新型コロナ影響:コメまわり消費急増 ふりかけなど2桁増
新型コロナウイルスの感染拡大に伴う内食、コメ消費の増大によって、ふりかけといった周辺販売も急増している。トップメーカーの丸美屋食品工業は今期1~2月売上げを2桁増と伸ばし、追随企業も好況。ともに主力品であるメニュー用調味料、即席味噌汁なども増収し、コメまわりで簡単調理といった基本価値が支持された。仮需要だが、過去の震災時もトライアル購買をリピートにつなげ、市場を成長させてきた。蓄積した商品力を好機に生かす。
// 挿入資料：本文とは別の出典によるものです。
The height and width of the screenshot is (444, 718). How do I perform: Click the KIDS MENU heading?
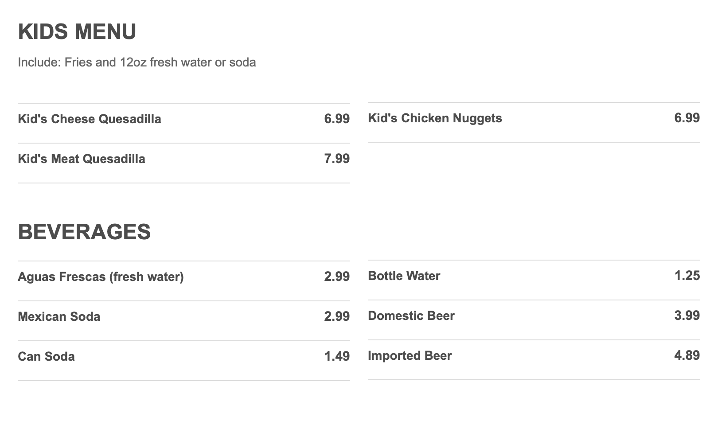click(x=77, y=32)
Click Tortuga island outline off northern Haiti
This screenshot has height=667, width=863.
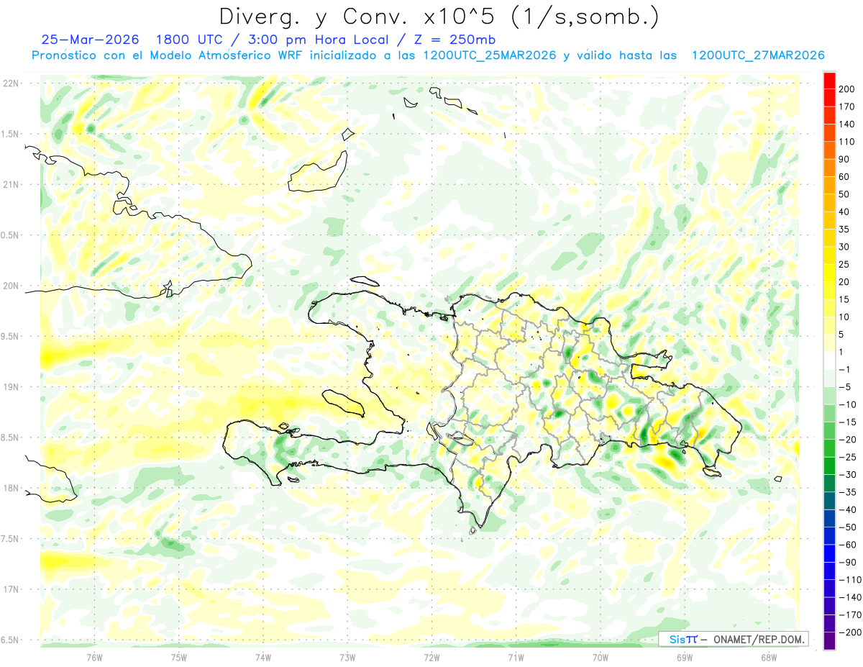(365, 282)
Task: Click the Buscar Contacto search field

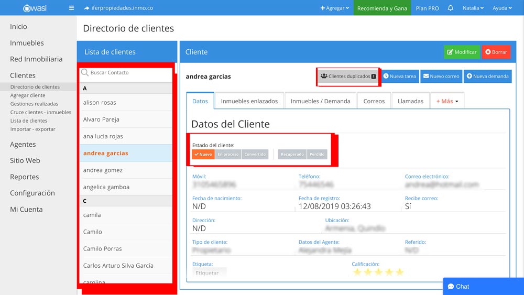Action: click(x=128, y=73)
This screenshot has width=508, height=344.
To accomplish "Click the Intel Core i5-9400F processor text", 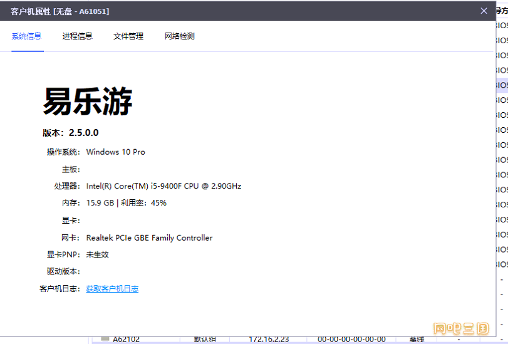I will point(163,186).
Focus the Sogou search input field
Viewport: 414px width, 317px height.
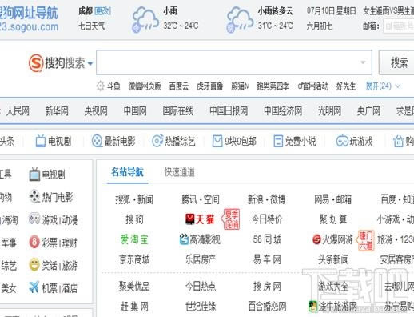click(x=234, y=62)

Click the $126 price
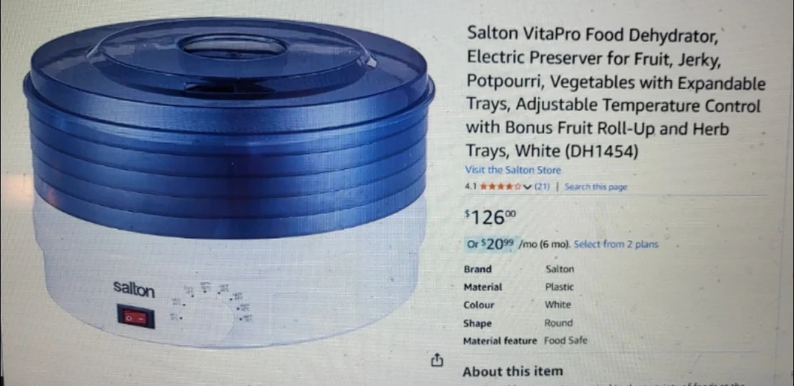point(490,218)
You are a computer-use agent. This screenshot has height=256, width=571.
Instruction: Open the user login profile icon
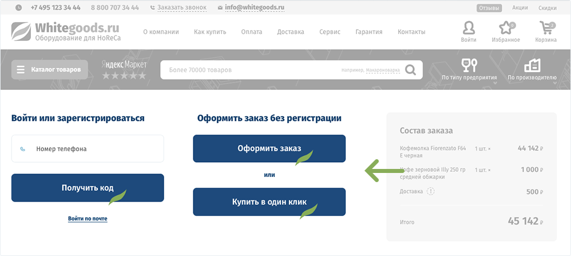tap(468, 28)
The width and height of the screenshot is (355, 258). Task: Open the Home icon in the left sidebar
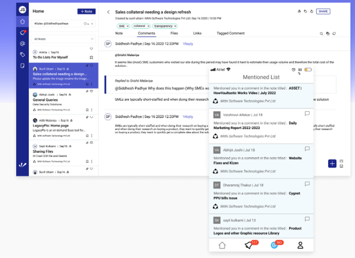(x=22, y=22)
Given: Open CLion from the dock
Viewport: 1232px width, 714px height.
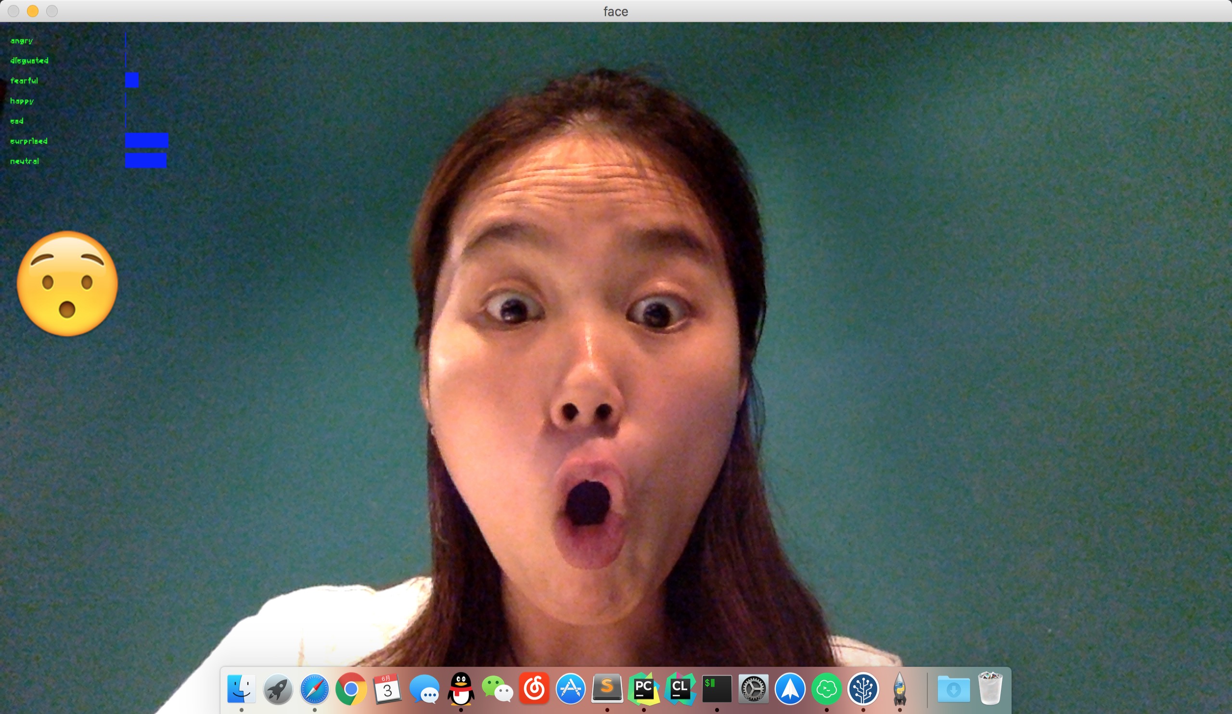Looking at the screenshot, I should pyautogui.click(x=680, y=689).
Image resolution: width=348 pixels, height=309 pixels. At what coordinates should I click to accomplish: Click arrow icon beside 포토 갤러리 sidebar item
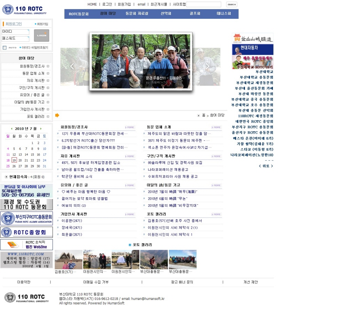click(x=48, y=117)
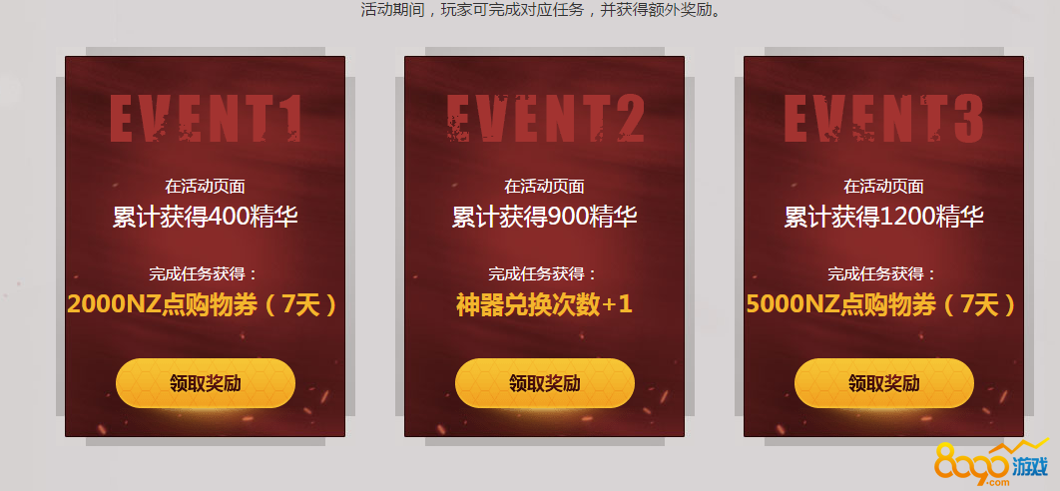Click the EVENT2 heading graphic
This screenshot has height=491, width=1060.
point(545,119)
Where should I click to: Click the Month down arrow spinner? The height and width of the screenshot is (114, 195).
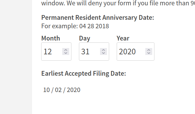[66, 53]
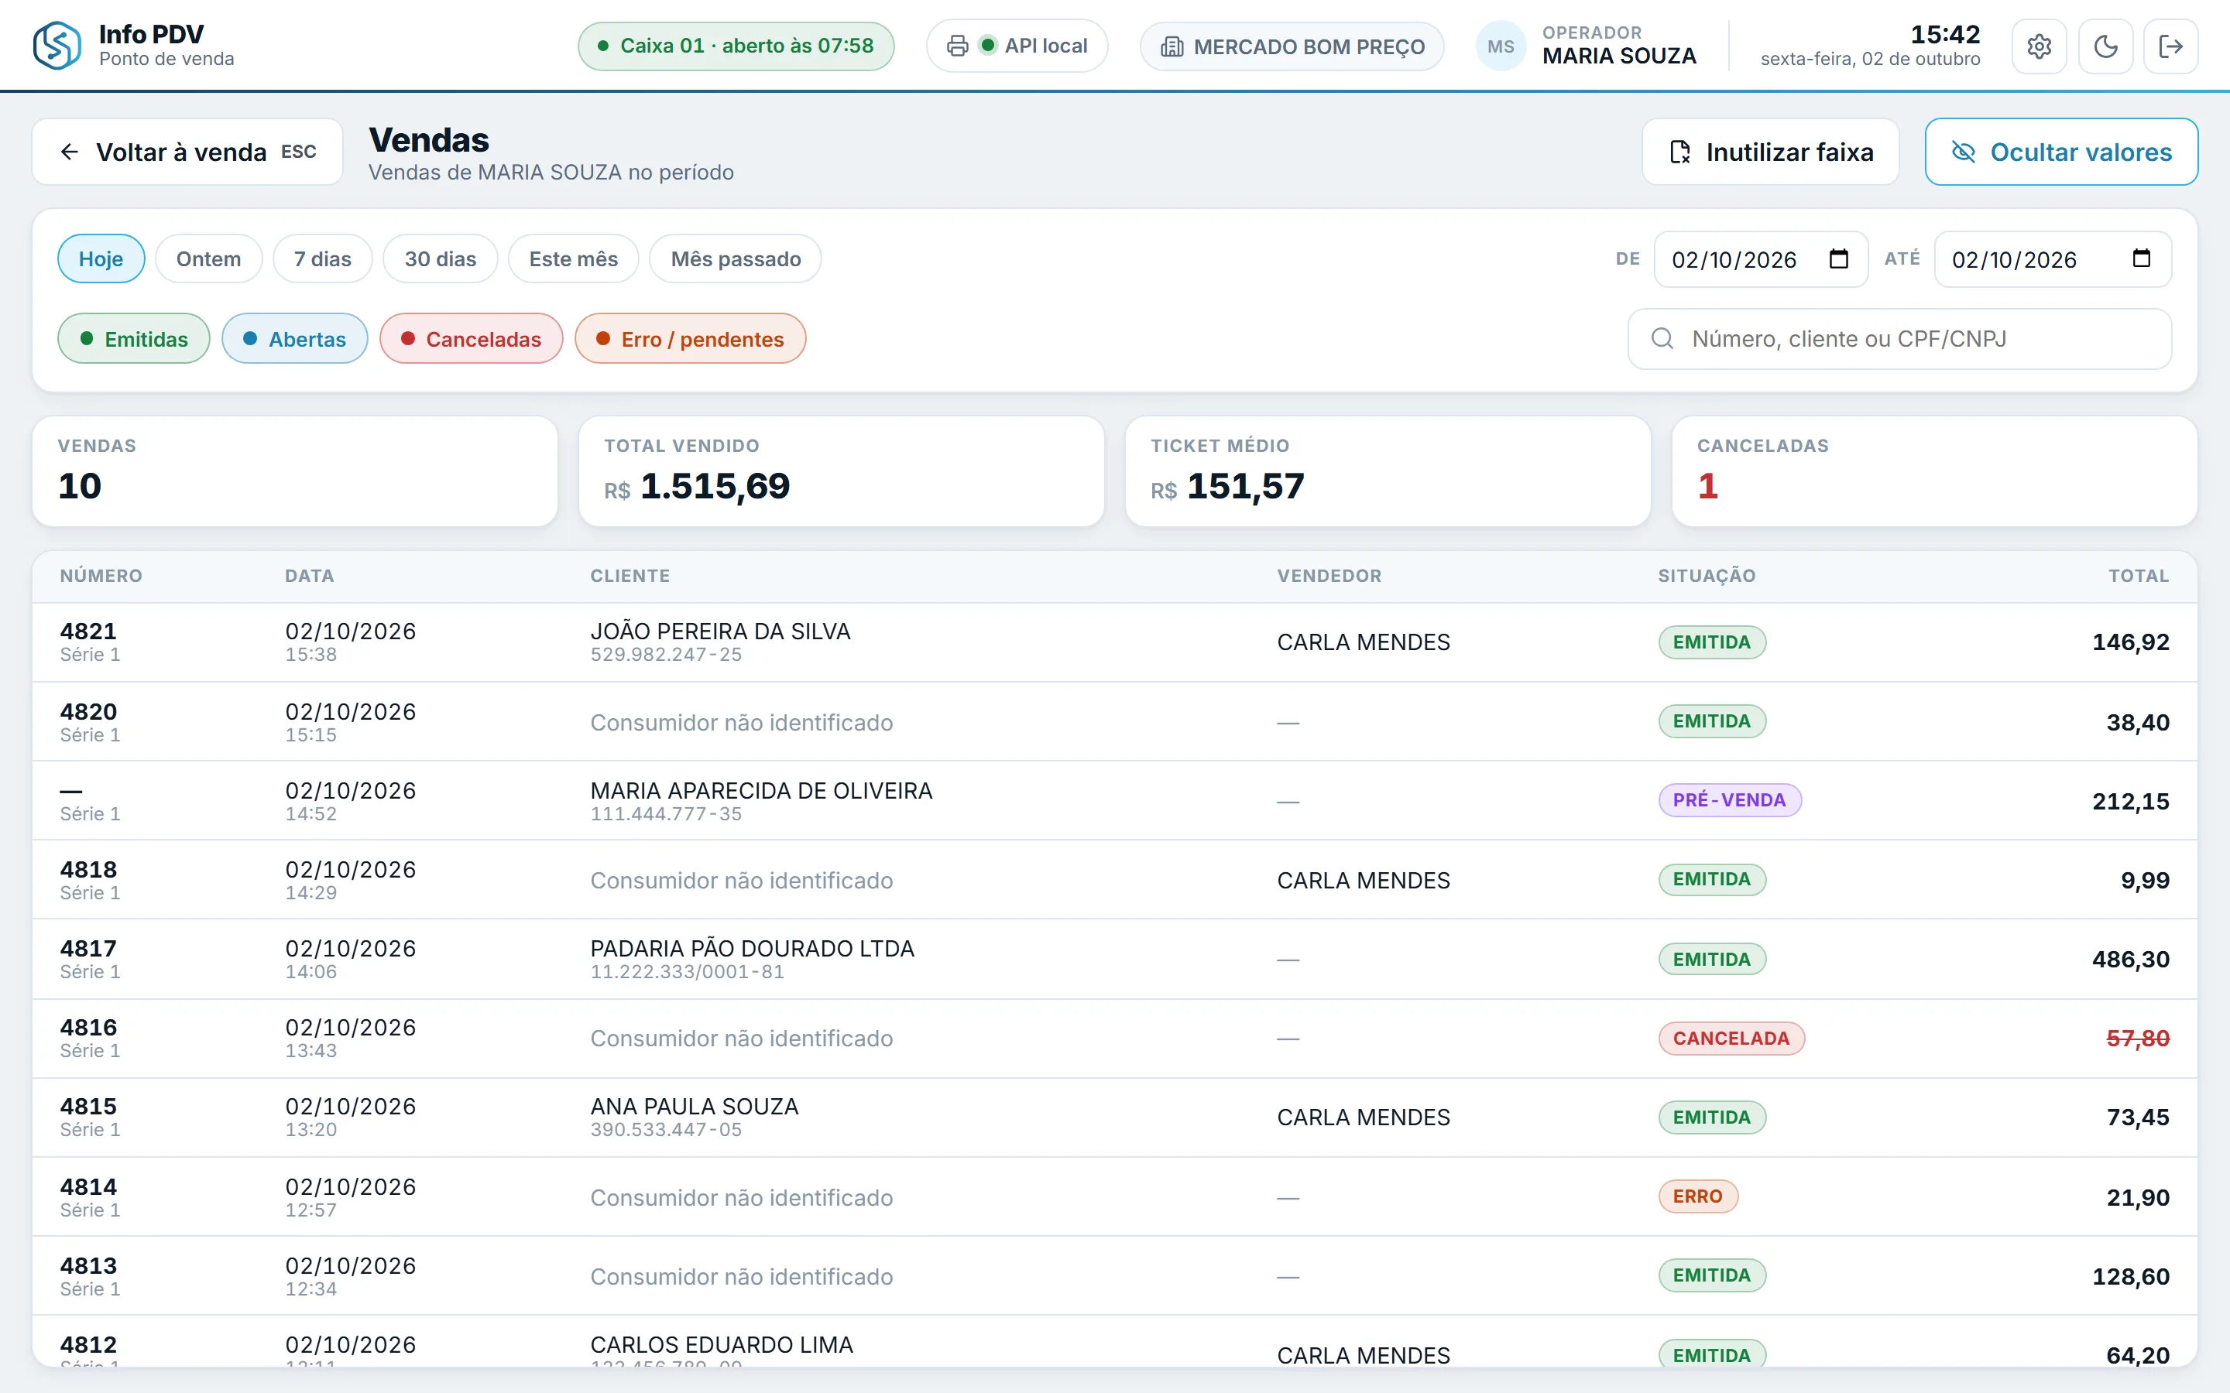Toggle the Emitidas status filter

tap(134, 339)
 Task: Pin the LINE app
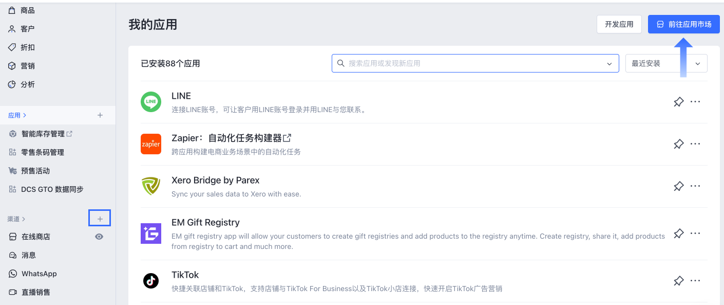678,102
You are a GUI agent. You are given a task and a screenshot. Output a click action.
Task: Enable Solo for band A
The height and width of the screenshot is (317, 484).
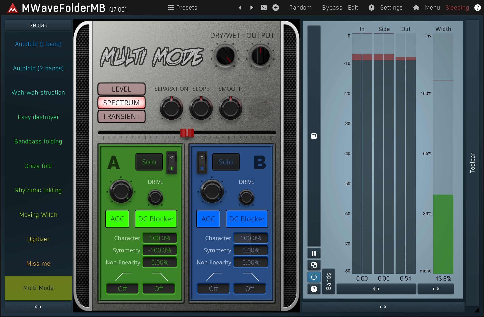pyautogui.click(x=149, y=162)
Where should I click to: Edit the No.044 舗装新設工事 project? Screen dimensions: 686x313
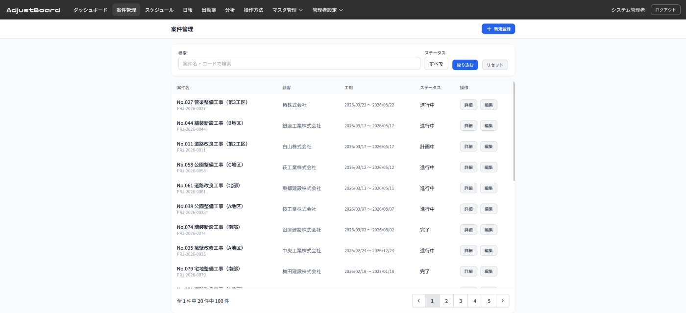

ふりかけ市場はコメ消費の長期停滞と同時に近年は漸減していた。丸美屋は今年、業界の活性化も目指して「のりたま」の発売60周年企画を充実。1月から販売額を前年比2桁増と伸ばし、コメ需要増で勢いを増した。トップブランドの「のりたま」は年商50億円を超えるが、2月の単月売上げを3割増近くまで押し上げた。市場2番手の永谷園も2月、全社で大幅に増収。うるう年の最終日29日だけ見ると6割増という売上げを記録した。永谷園はトップシェアの即席味噌汁や「お茶づけ」、丸美屋は「麻婆豆腐の素」「釜めしの素」のほか、キャラクターカレー売上げも大幅増。主食のコメまわり、家族向け商材を充実する強みを生かした。
続く三島食品の「ゆかり」は前年並みの推移だが、新商品の「減塩ゆかり」「うめこ」が好調。合計シェア7割弱の3社の増大から全体の急拡大がうかがえる。ふりかけるだけの即食性と子ども向けキャラクターで楽しく、食事が前向きに進み、弁当にも最適な価値が評価された。
春休み需要の先取り感もあるが、東日本大震災の備蓄需要ではノン・ライトユーザーの高齢層を開拓。海産乾物などの素材訴求を中心に新たな消費を得て、市場をつなげてきた。今回も製造ノウハウを蓄積し、高めた味わいを伝える。給食や産業給食での減少を補い、成長余地を増やす。製造はおおむね原料数ヵ月分を確保し、人手不足ながら残業対応などを追求。安定供給に努める。(吉岡勇樹)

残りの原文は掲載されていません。